▸ INFORMATION SUPPLIED:
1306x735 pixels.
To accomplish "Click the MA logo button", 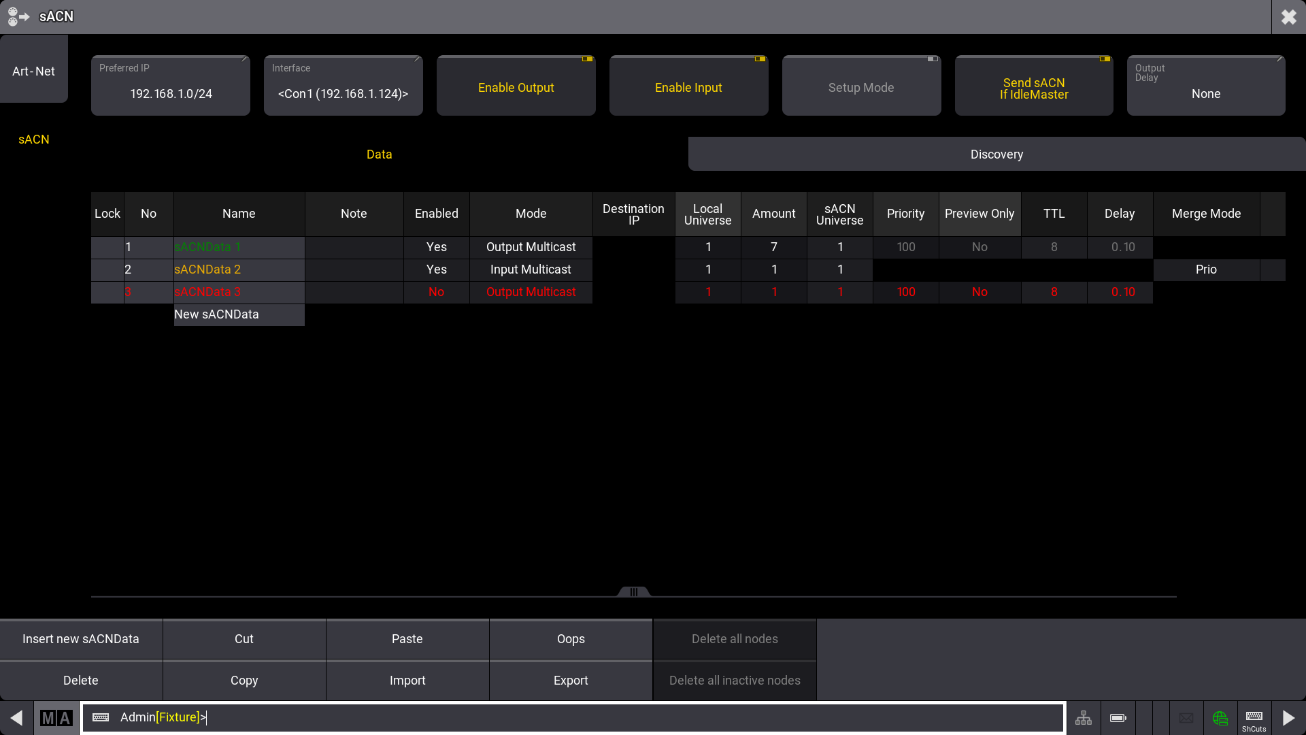I will [x=56, y=718].
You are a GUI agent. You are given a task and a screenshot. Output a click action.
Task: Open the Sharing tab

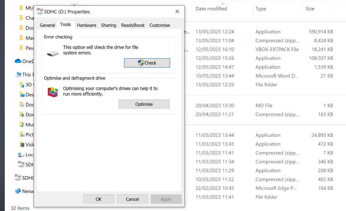(109, 25)
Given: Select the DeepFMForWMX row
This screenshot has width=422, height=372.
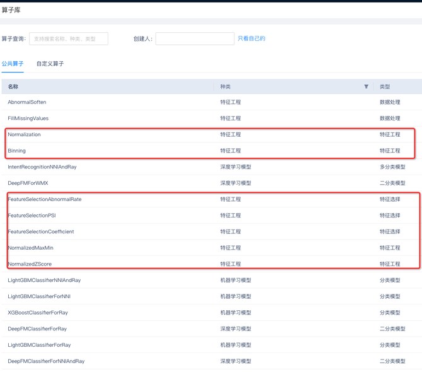Looking at the screenshot, I should pos(28,183).
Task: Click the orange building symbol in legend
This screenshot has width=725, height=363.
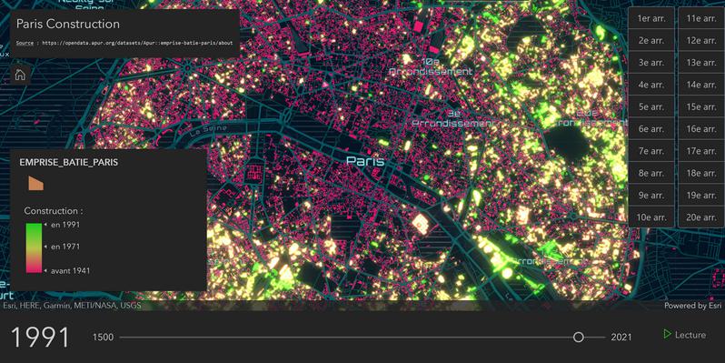Action: click(35, 184)
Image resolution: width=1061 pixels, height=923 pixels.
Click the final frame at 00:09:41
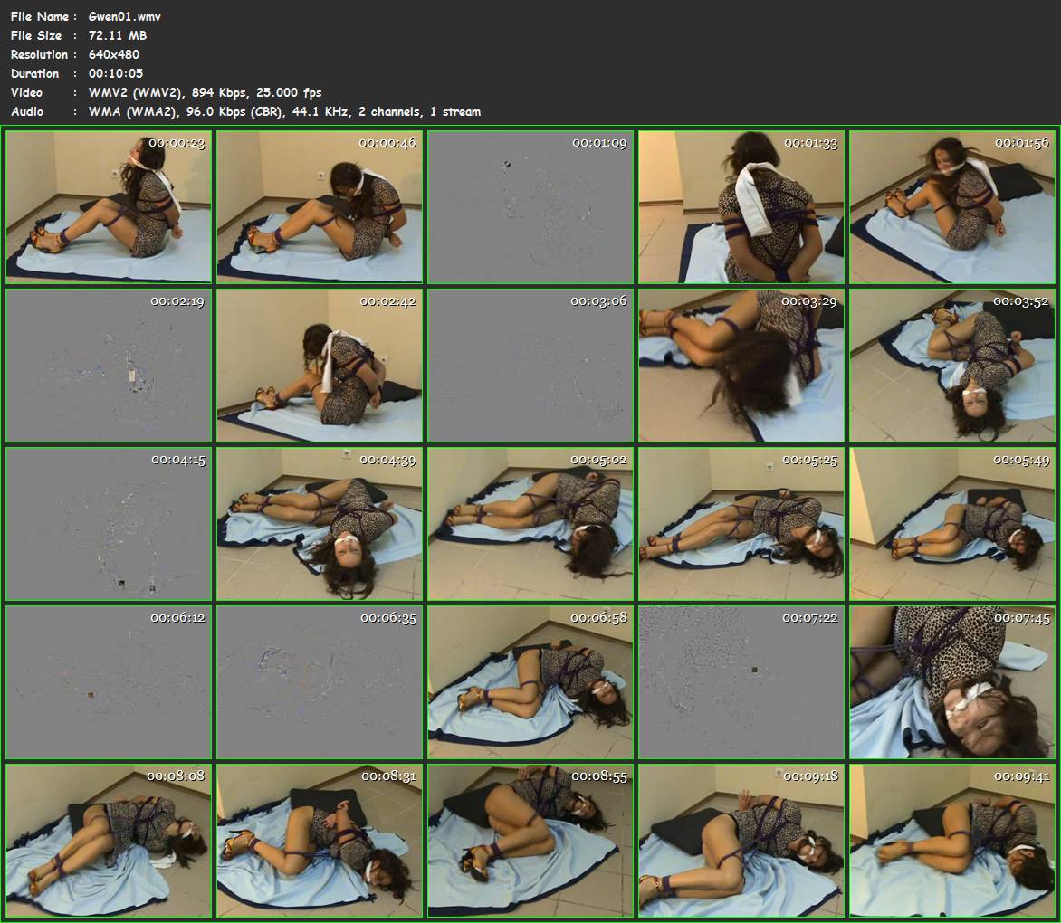point(952,841)
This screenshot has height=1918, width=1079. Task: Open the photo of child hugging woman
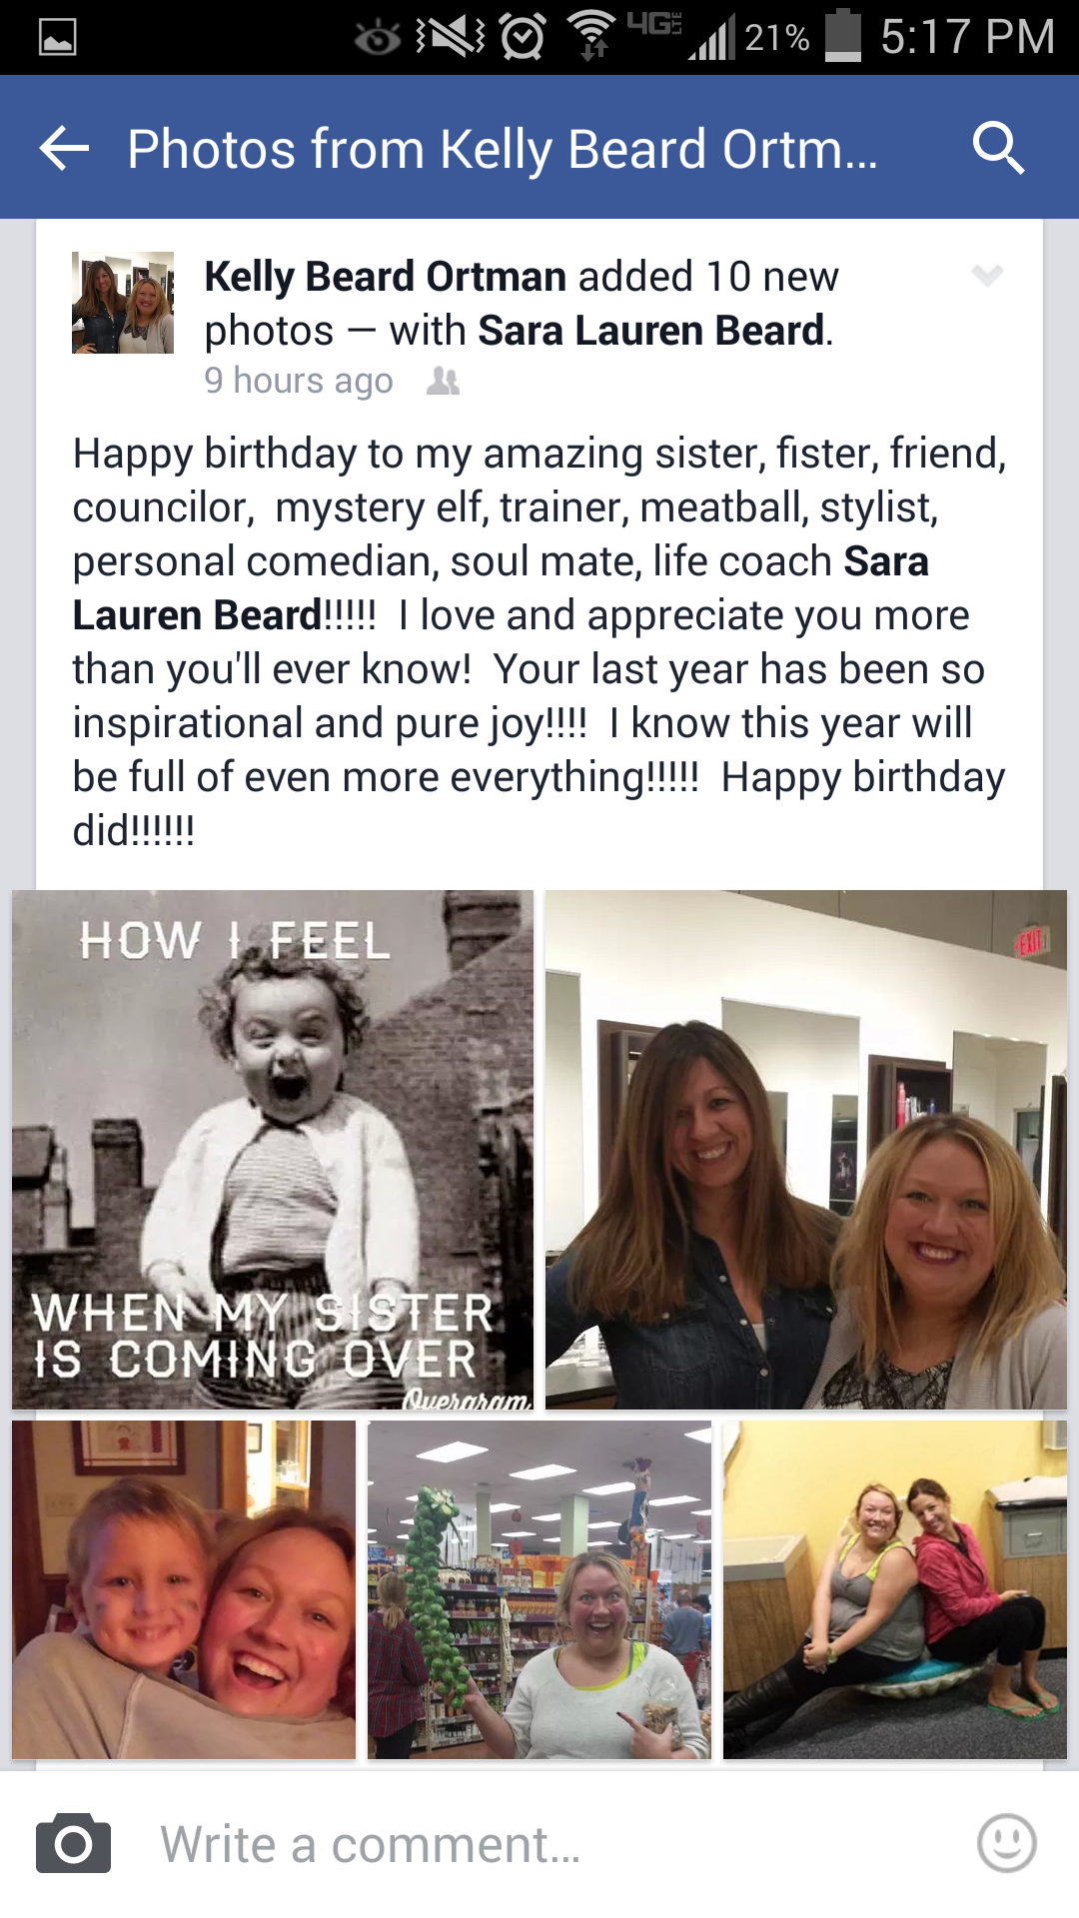[184, 1589]
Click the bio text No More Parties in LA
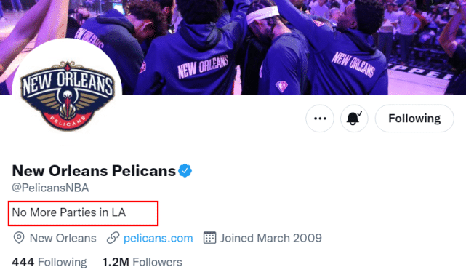 (69, 212)
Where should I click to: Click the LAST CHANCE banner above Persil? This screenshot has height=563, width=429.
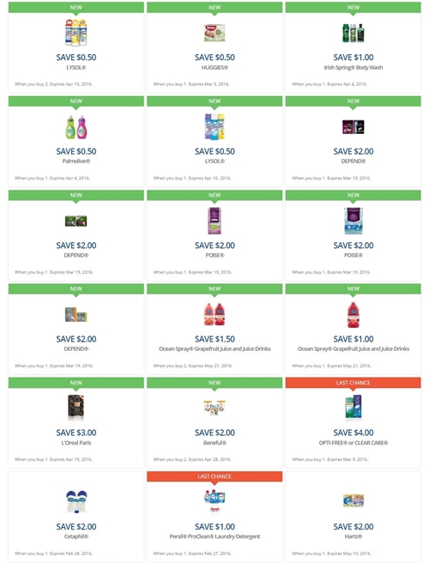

▸ WHAT YOU ARE ASKED TO DO:
Could you write out the data again from the line with "Image resolution: width=1061" through the end, requests included, scaling each coordinate in the answers by 1.45 and rounding to whole numbers with halves rounded up? Leave every other number unchanged, and leave out the pictures.

▸ RESULT FOR THIS TASK:
Image resolution: width=1061 pixels, height=923 pixels.
Click the final frame at 00:09:41
point(1380,1219)
This screenshot has height=1918, width=1079. Task: Open the photo of child hugging woman
[267, 2304]
Click the bio text No More Parties in LA
 (100, 307)
Where should I click to: Click the LAST CHANCE banner above Persil? This screenshot has height=563, width=429.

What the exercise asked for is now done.